From the line that contains "Viewport: 1920px width, 1080px" to the final line below, both included, print each line exactly and skip the pictures.

[Collected data]
= = = = = = =

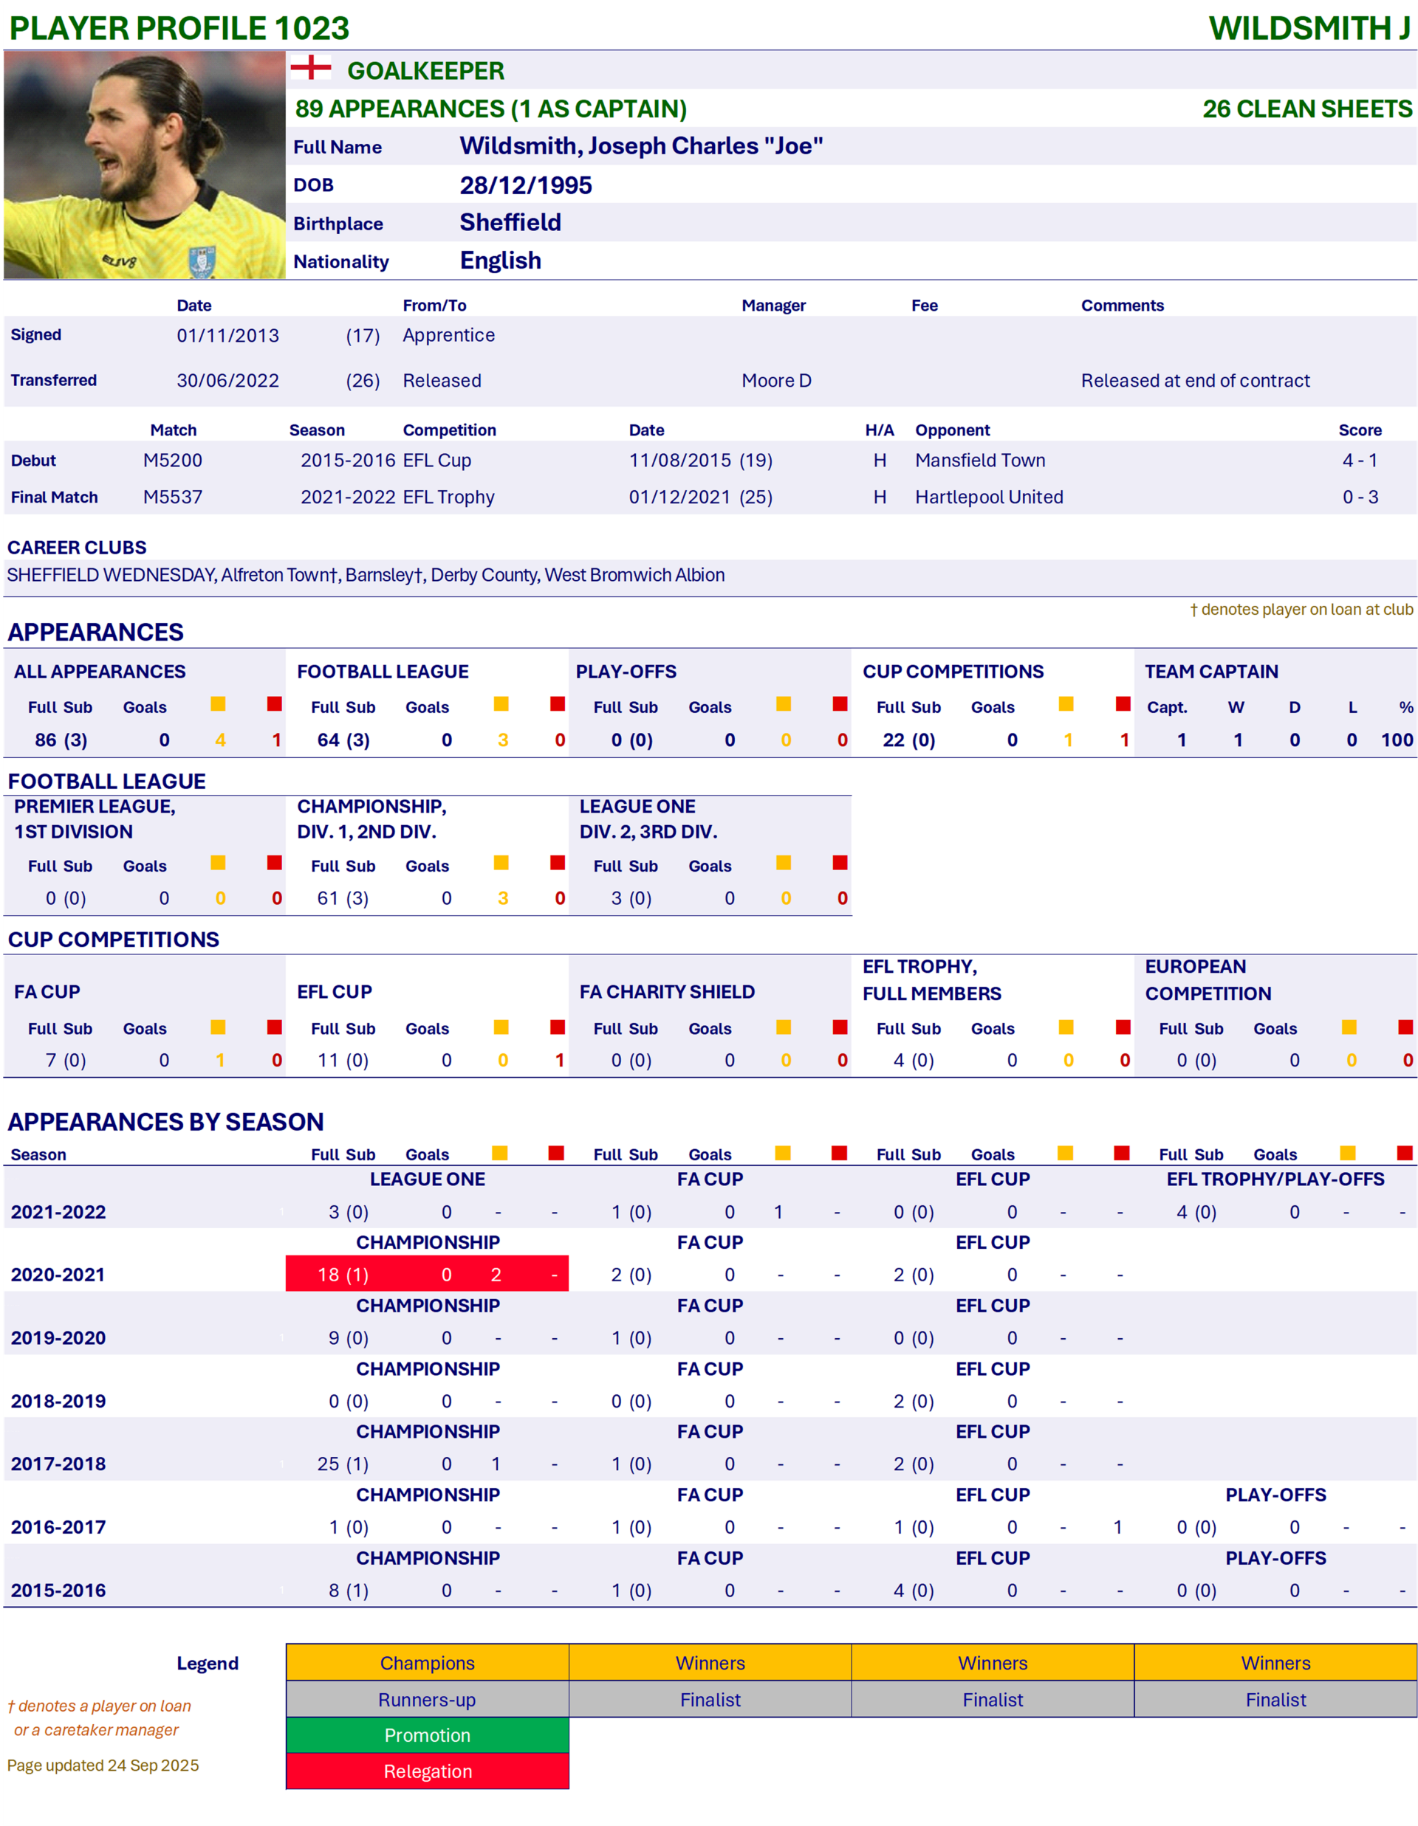1418x1826 pixels.
Task: Click the England flag icon
Action: pos(310,68)
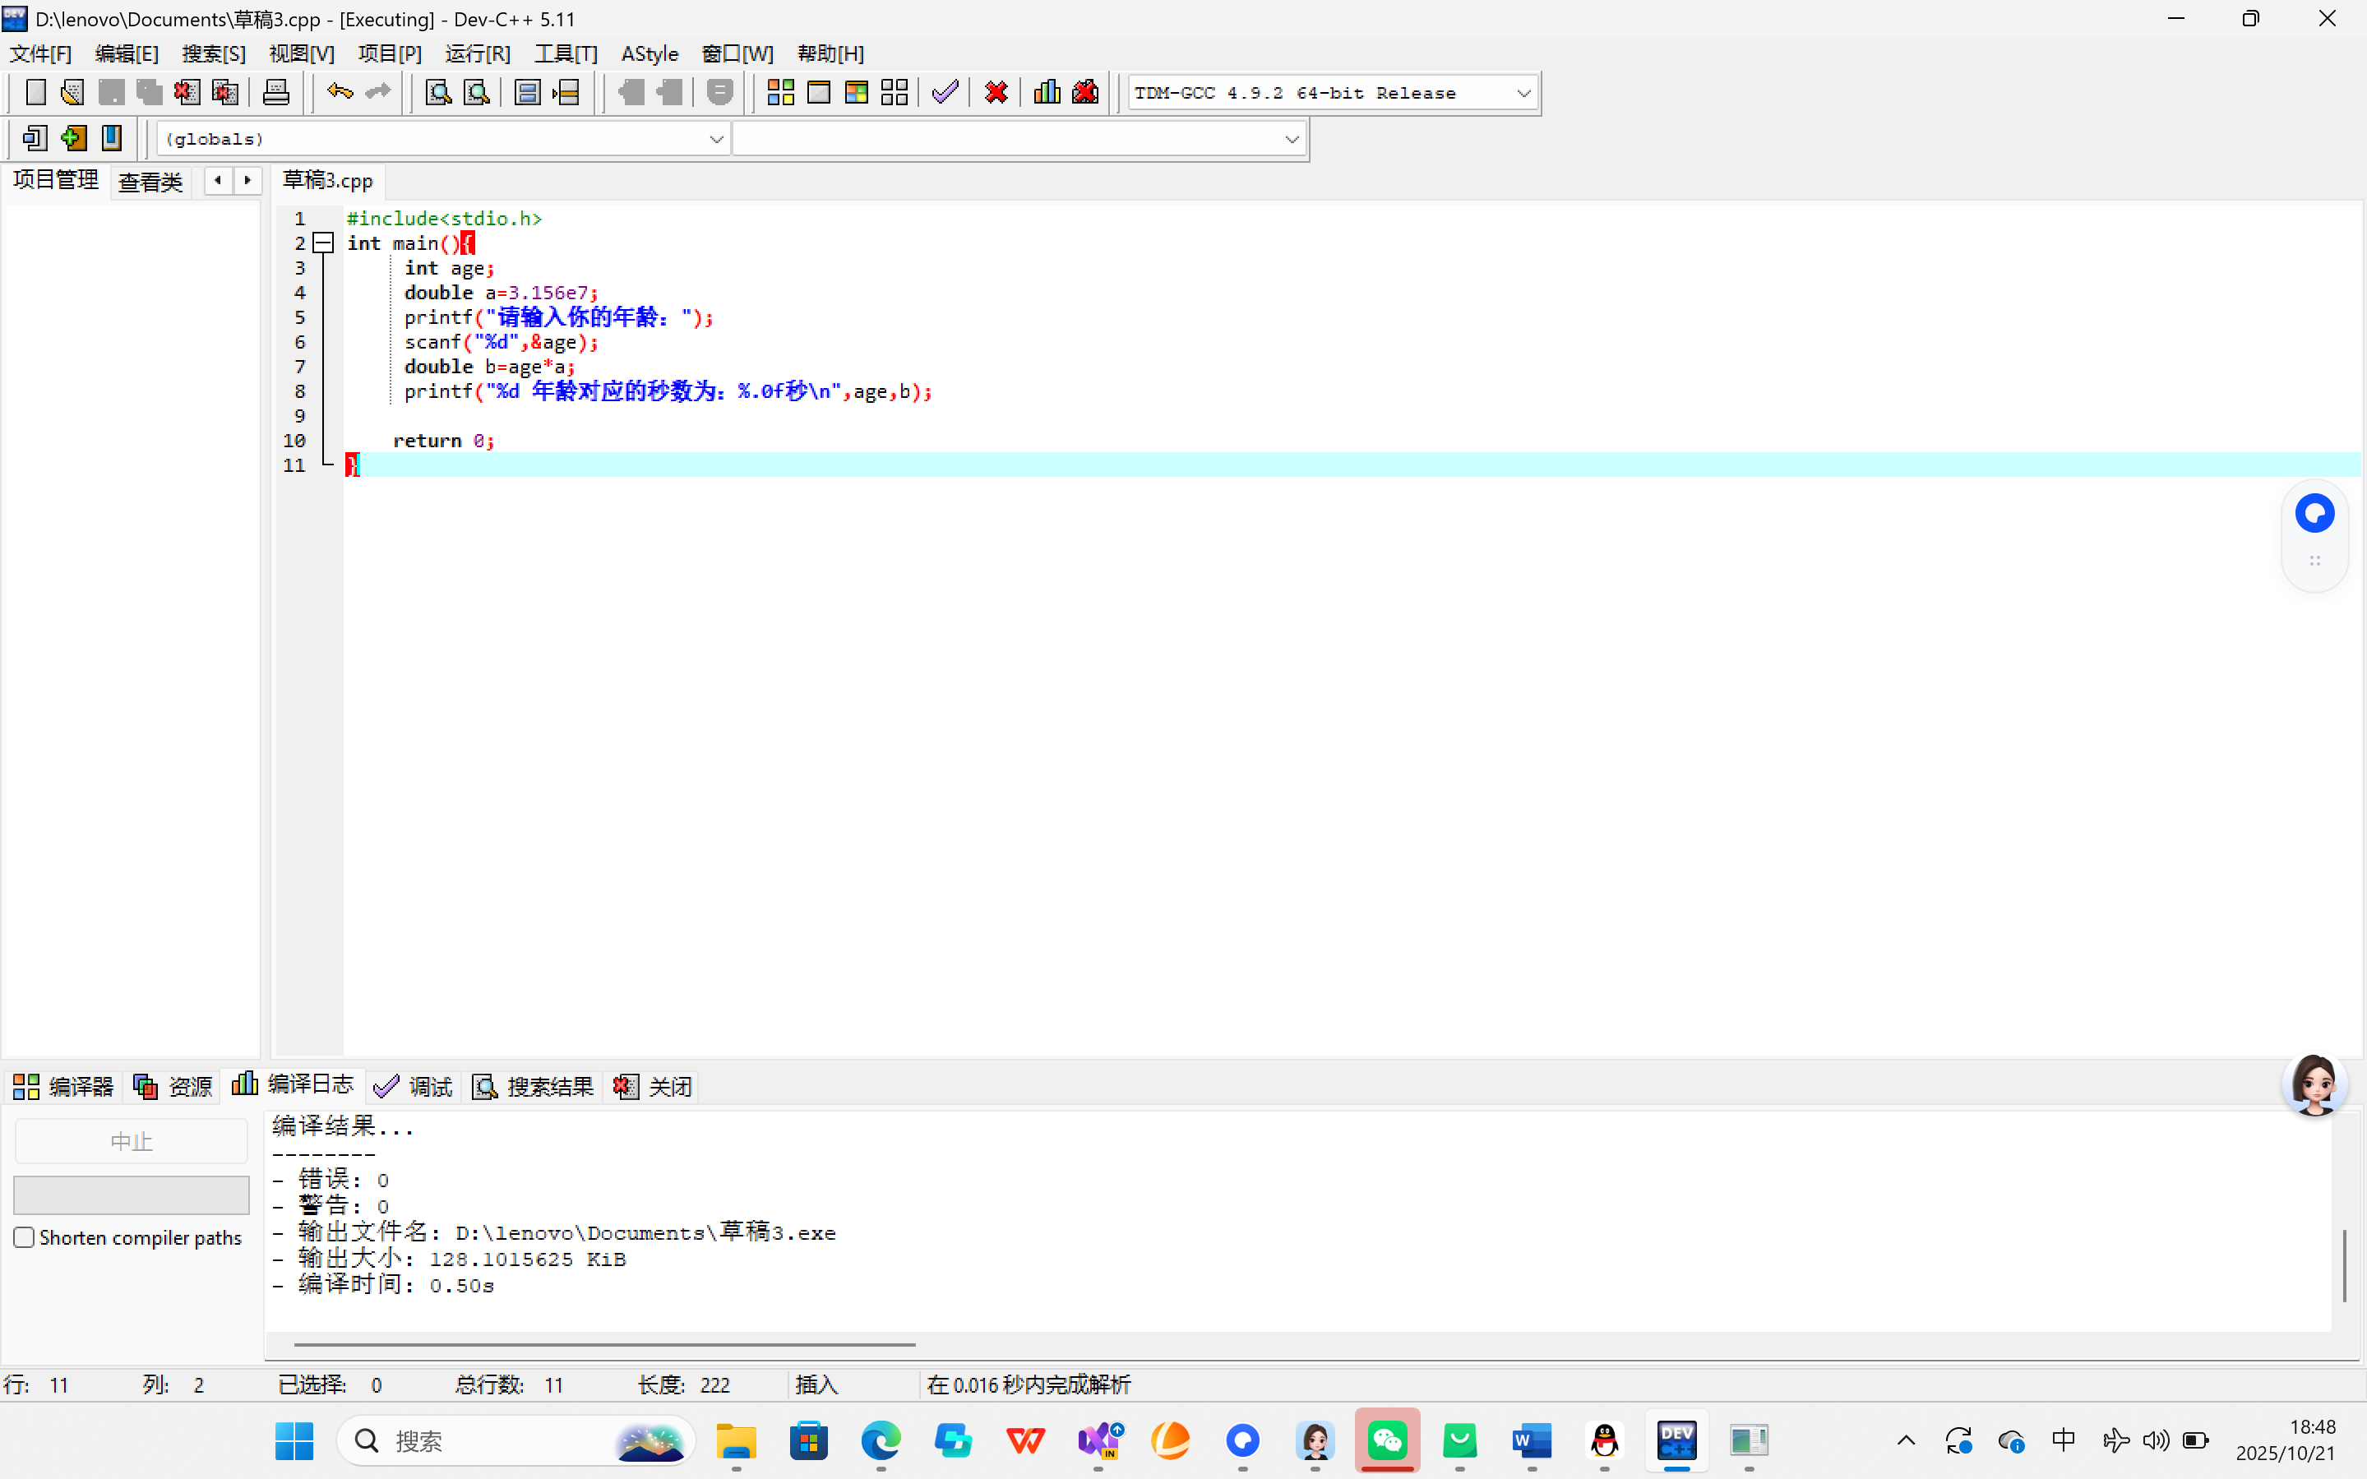2367x1479 pixels.
Task: Click the bar chart Profile analysis icon
Action: 1047,93
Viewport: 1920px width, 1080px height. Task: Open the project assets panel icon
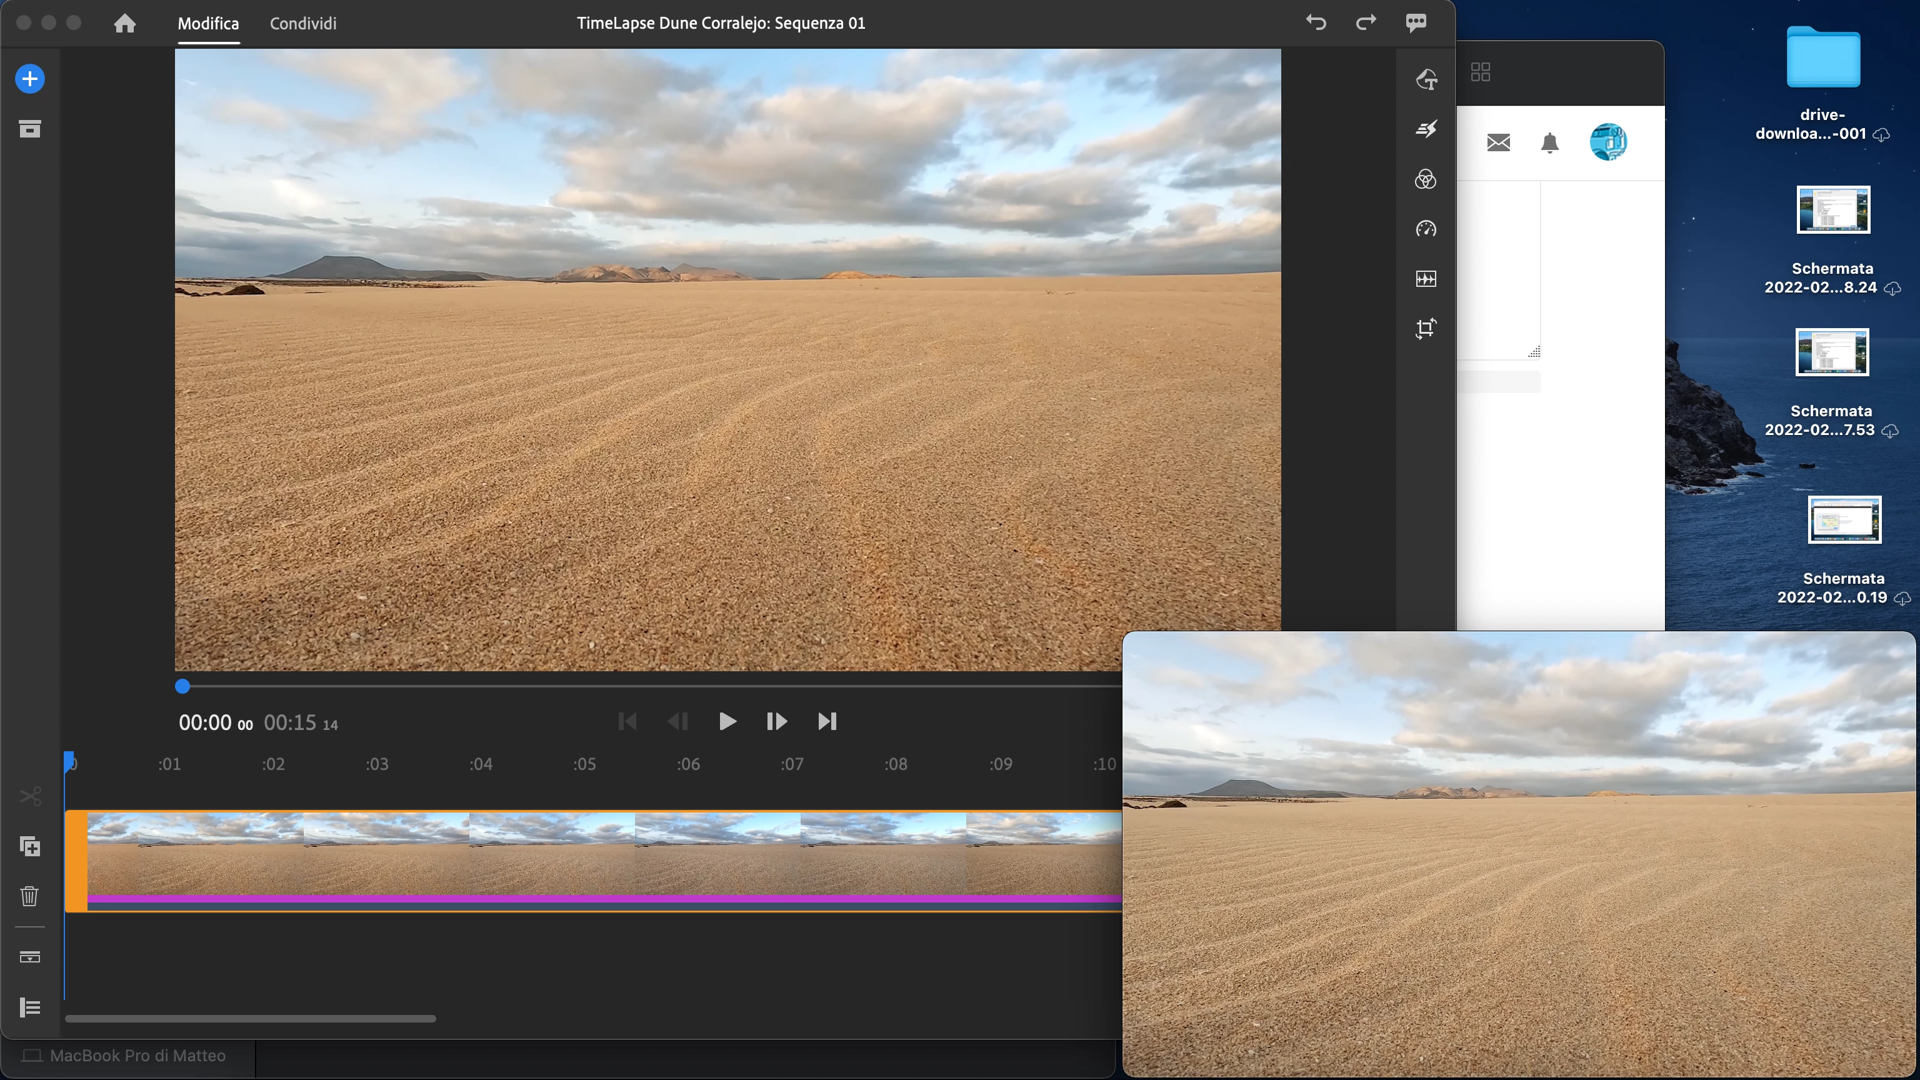point(30,129)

= = = = = = =

### SOLUTION TO THE PROBLEM:
Viewport: 1920px width, 1080px height. Task: Open the project assets panel icon
point(30,129)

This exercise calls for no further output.